AWS Public Sector Blog

Using digital games to teach civics

iCivics

iCivics is the education nonprofit that US Supreme Court Justice Sandra Day O’Connor founded in 2009 to transform civic education and rebuild civic strength through digital games and lesson plans. It is the largest provider of civic education content in the US and is currently used by more than 120,500 educators and 7.6 million students annually. All of its games are free, nonpartisan, and available at www.icivics.org. This guest post is by Louise Dubé, executive director of iCivics.

Why a US Supreme Court Justice turned to digital games

When Justice Sandra Day O’Connor retired from the US Supreme Court in 2006, civic education became her mission. She saw that civics was not prioritized in schools, and that was challenging our country’s civic strength.

She founded iCivics, with the goal of transforming civic education so that it would be accessible for every student in America, through the use of innovative, engaging online games and resources. Though the Justice herself had never played digital games, she saw vast potential in teaching civics through a medium that meets students where they already are and that allowed them to experience first-hand through gameplay how the different pieces of our constitutional democracy work, rather than lecturing students about facts without a relevant context.

Since 2009, we have created more than 16 games—and hundreds of other digital resources and lesson plans—that use simulations to teach all facets of civic life, from how to run a presidential campaign, to how local government works, to how immigration works, to news literacy. Our games have been played over 134 million times, and along with our other digital content, have proven an invaluable resource for both teaching and facilitating conversations in classrooms.

In 2017, we realized that no matter how much content we created, we would not fulfill the vision of Justice O’Connor unless the country made a fundamental change in how civic education was viewed and made it a priority to educate students for American democracy. So iCivics has expanded its mission to lead a movement to re-prioritize high-quality civic education in every school district in every state across the country.

In 2018, we founded CivXNow, a cross-ideological coalition of more than 150 civic education providers, presidential libraries, after-school programs, philanthropic leaders, researchers, and others who are working together to make civic education a priority in K12 schools and relevant and accessible to all K12 students. And in March 2021, iCivics—along with Harvard University, Tufts University, and Arizona State University—will unveil the Educating for American Democracy Roadmap, national guidance for schools, states and districts to develop standards and curriculum for civic agency. The project is funded by the National Endowment for the Humanities and the US Department of Education.

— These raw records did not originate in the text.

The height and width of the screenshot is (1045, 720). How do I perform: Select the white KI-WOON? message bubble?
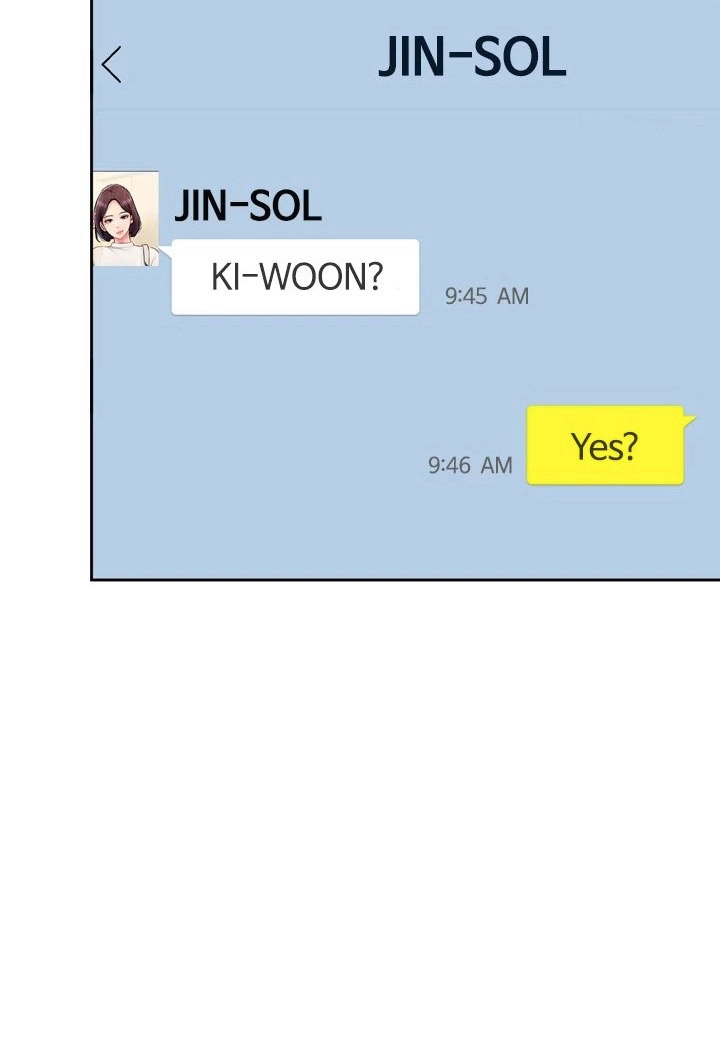(x=295, y=277)
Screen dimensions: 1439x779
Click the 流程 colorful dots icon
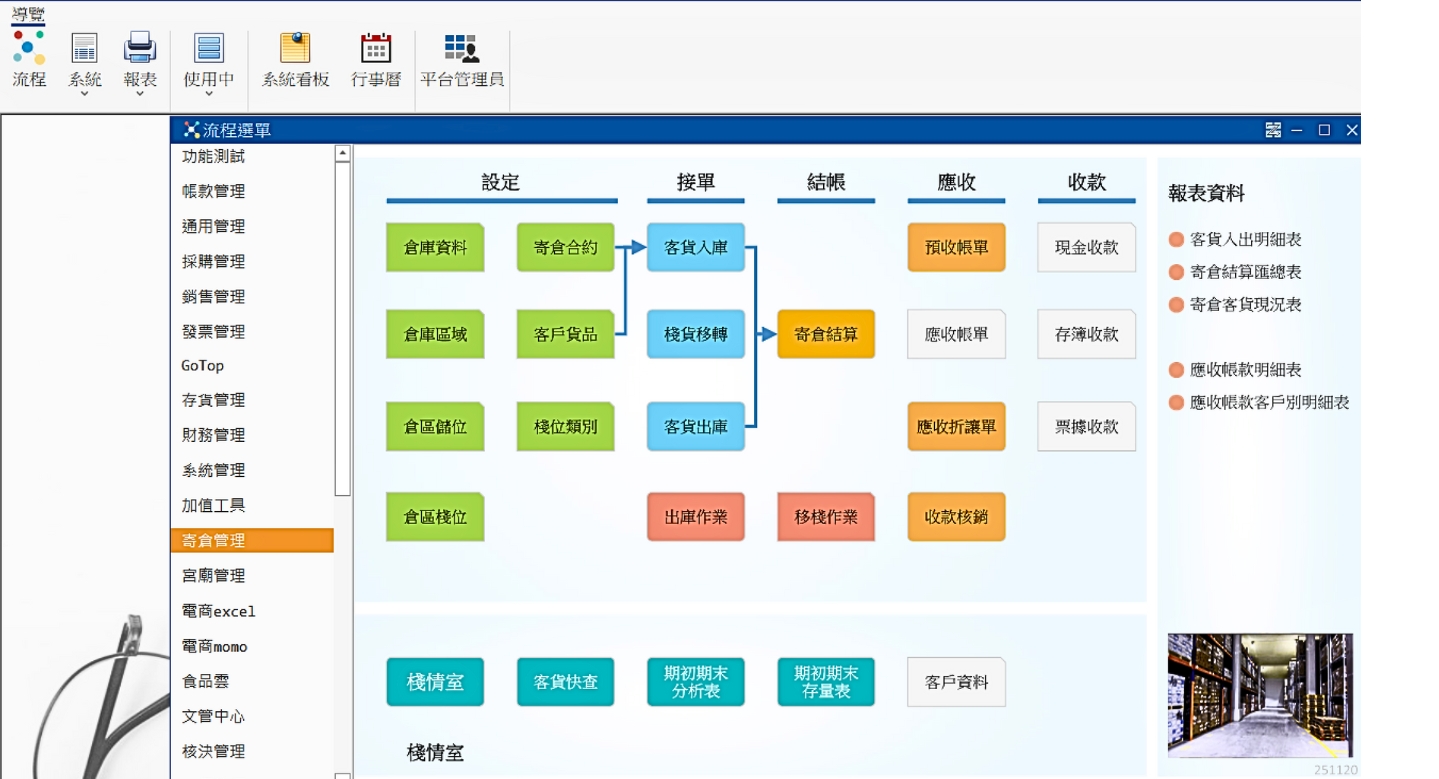point(29,48)
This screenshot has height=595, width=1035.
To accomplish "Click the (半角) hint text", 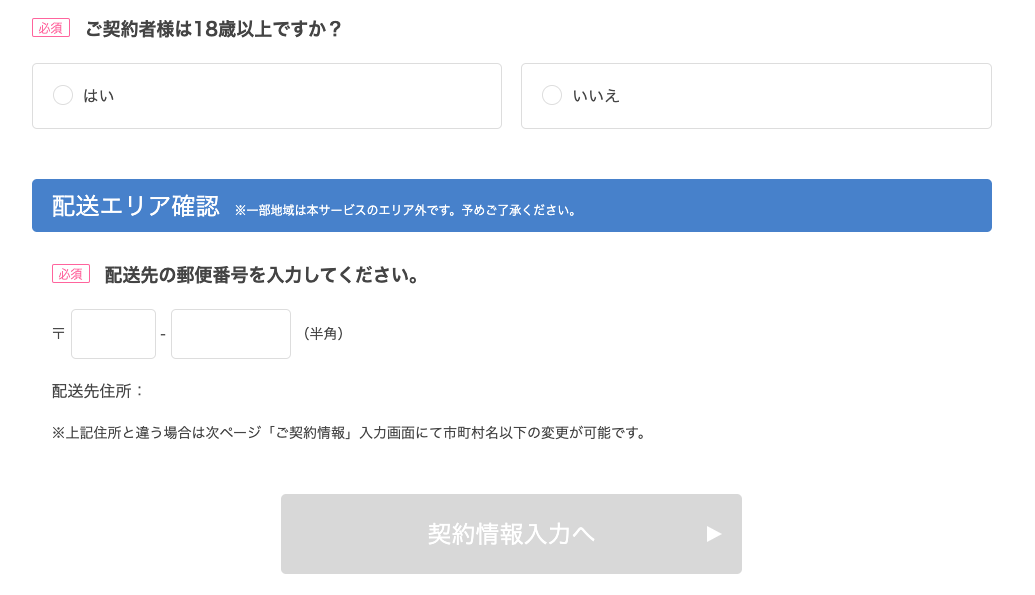I will [x=323, y=333].
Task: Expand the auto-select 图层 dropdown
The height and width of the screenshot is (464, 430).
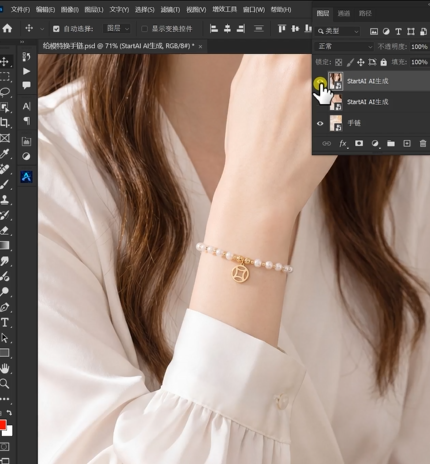Action: [x=117, y=29]
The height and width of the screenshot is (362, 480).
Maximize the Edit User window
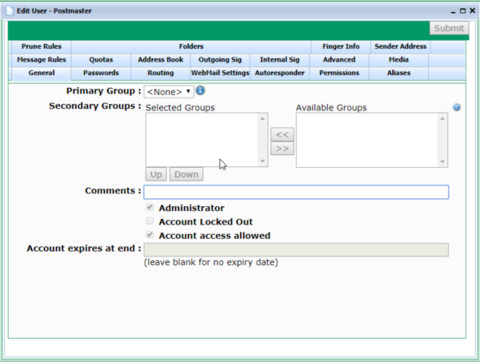(x=463, y=11)
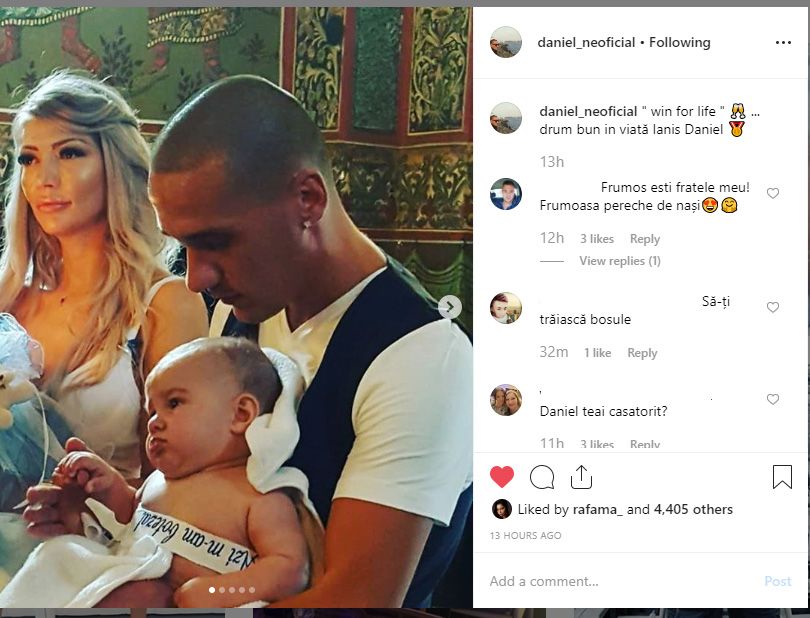Open the daniel_neoficial username in header

pyautogui.click(x=586, y=42)
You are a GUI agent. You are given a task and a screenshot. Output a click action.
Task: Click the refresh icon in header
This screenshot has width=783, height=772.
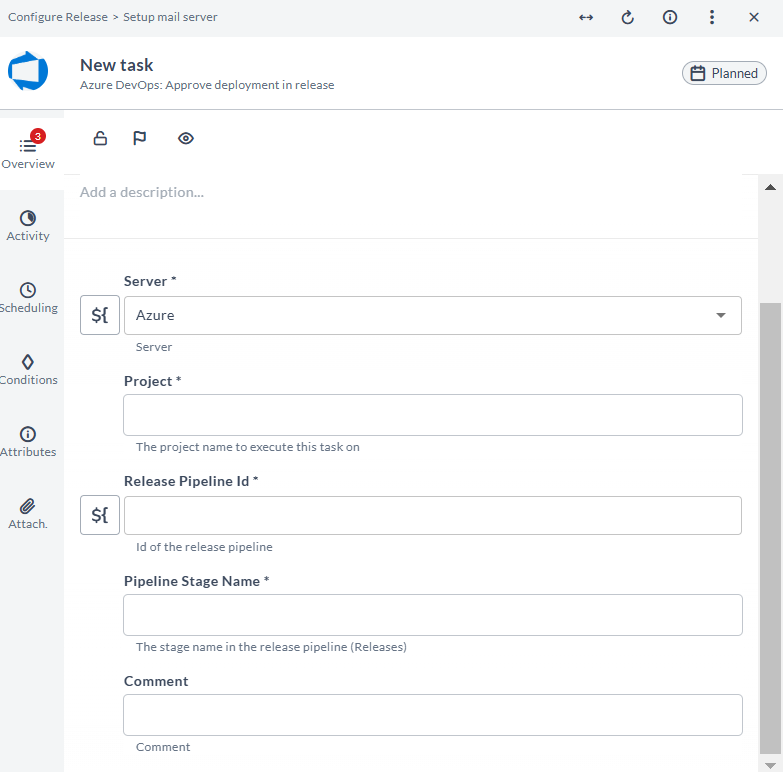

iCivics’ work during an election year

iCivics has traditionally seen a massive spike in users during presidential election years. In both 2012 and again in 2016, traffic surged just before the election, nearly matching in one month the number of gameplays that the site normally sees during an entire year. In that respect, 2020 was no different, as students played the games such as Win the White House, a first-person point-of-view (POV) game that simulates how to run a presidential campaign, and Cast Your Vote, which helps students understand how to choose a candidate to support, more than 5.1 million times before the election. iCivics.org had more than eight million visitors between August and November—and saw the highest traffic in its history on election day 2020, with more than 350,000 site visits and nearly 600,000 gameplays.

But 2020 presented other unique challenges. During the first six months of the COVID-19 pandemic, we saw a 120 percent increase in teacher usage as both teachers and families relied on resources that iCivics created for use at home. And with social and political crises, more and more teachers turned to iCivics to help inform their students and facilitate difficult conversations within their classrooms.

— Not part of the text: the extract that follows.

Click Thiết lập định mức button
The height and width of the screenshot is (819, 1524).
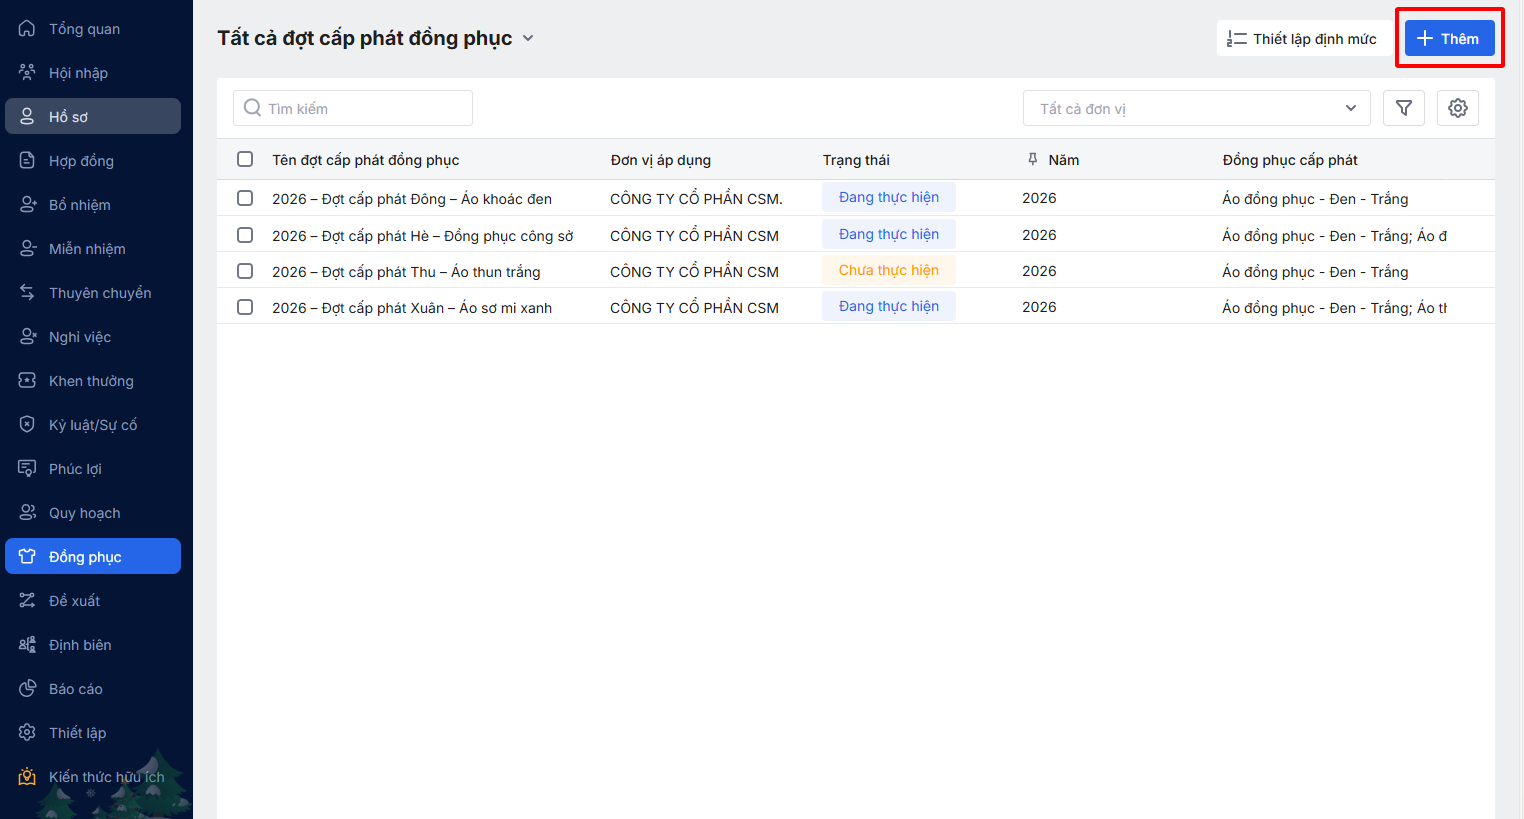pos(1302,38)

Our longstanding relationship with Amazon Web Services (AWS) made dealing with this surge—and our expansion in recent years—possible. iCivics has been working with AWS since 2013. But in 2020, we moved all of our content delivery—more than 200 resources and growing—from MaxCDN to Amazon CloudFront. In preparation for the high traffic, we increased our capacity in three areas: compute, memory cache, and database. We implemented AWS Auto Scaling so the capacity increased automatically during the busiest times of the day. We also carefully monitored the use of the memory cache and optimized our implementation for the highest performance.

Through our use of Amazon Aurora, Amazon ElastiCache, Amazon CloudFront, and AWS CodeDeploy—and AWS security automation tools including AWS Security Hub, Amazon Inspector, and Amazon GuardDuty—iCivics has become a more mature and effective organization. This will have a direct impact on how iCivics scales and will benefit student engagement and achievement.

Civic education is more important than ever

As we move into 2021, the importance of civic education has never been more clear. Teachers are striving to help their students understand what is happening in this country, why, and how. iCivics has dozens of resources, such as our Peaceful Transfer of Power Infographic to help.

We are also continuing to offer lesson plans and games to teachers to teach about the Executive Branch. After the new administration and Congress members take office, students can continue to learn about what these newly elected officials, federal or local will do, what their responsibilities are, and how to hold them accountable to their campaign promises through lesson plans such as The First 100 Days, Cabinet Building, The Presidential Agenda, and Vice President. Games such as Executive Command, Branches of Power, and LawCraft are designed to help continue the learning—and the engagement—beyond the election.